We know that the measure of an angle is the amount of rotation from one ray to another. It is measured as the ratio of the length of a circular arc centered at the vertex and bounded by two rays. The measure of angle $\angle AOB$ is denoted by $m\angle AOB$ or simply $\angle AOB$.\[\]
We also know that two figures on a plane are congruent when they have the same shape and size. If the figures are defined by parameters then they are congruent when the parameters are equal. For example, the parameter of the line segment is ‘length’. Two line segments are going to be congruent if their lengths are equal. \[\]

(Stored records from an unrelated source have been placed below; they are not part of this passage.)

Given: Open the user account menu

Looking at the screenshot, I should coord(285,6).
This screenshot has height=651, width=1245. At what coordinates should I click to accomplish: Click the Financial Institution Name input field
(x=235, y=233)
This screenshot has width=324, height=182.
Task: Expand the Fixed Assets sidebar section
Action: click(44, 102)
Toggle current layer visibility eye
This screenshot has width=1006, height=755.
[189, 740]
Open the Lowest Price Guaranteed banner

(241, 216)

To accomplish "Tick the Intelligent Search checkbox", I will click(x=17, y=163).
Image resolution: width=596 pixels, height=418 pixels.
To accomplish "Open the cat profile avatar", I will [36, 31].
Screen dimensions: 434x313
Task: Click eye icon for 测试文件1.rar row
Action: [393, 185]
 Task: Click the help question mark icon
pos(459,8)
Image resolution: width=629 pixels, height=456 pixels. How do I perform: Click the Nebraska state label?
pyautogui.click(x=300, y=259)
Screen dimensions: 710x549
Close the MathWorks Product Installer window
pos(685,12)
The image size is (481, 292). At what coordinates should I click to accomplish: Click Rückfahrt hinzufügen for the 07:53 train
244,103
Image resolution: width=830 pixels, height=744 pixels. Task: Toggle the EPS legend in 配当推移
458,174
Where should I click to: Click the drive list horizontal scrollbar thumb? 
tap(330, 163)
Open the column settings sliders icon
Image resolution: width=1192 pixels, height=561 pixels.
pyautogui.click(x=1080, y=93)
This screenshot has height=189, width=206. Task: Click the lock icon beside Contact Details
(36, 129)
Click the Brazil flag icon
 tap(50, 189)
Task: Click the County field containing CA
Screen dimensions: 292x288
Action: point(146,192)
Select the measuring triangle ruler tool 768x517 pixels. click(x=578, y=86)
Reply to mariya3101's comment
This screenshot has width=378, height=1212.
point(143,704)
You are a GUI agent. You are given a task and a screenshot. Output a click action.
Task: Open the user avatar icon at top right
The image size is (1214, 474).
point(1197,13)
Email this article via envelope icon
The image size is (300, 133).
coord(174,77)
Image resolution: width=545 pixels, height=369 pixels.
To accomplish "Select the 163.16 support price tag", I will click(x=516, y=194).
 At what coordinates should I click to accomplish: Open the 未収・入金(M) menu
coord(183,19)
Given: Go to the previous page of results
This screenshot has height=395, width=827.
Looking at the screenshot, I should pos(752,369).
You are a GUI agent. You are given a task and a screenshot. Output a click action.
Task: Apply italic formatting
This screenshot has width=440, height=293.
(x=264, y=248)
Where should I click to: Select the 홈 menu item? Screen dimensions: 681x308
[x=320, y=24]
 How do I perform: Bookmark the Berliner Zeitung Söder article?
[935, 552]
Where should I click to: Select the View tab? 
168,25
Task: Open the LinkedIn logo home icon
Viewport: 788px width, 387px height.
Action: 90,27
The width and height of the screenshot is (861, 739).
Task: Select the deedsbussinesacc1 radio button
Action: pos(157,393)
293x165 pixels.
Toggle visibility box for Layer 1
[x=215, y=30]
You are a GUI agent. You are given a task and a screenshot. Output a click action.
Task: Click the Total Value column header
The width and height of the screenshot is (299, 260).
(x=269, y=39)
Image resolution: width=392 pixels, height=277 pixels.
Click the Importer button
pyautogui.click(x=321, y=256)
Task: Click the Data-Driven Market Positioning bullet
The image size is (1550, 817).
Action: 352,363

Similarly, we see that the parameter for an angle is its measure and hence two angles are going to be congruent when their measures will be equal. We are given the question that among two congruent angles, one has a measure of${{70}^{\circ }}$. Let that angle is $\angle AOB$ and its congruent angle is $\angle PQR$. So we have,
\[\angle AOB={{70}^{\circ }}\]
If $\angle AOB$ and $\angle PQR$ are congruent then we have,
\[\angle AOB=\angle PQR\]
So we have the measure of the other angle as
\[\angle PQR={{70}^{\circ }}\]
 

So we need to fill ${{70}^{\circ }}$ in the blank to complete the sentence. \[\]

Note: We note that when the measure of the angle measures the smaller angle (acute or obtuse) between two rays, not the reflex angle. The units of measure of angle are degree and radian. The examples of angles, which are always congruent are vertically opposite angles, alternate angles, interior angles in an equilateral triangle, etc.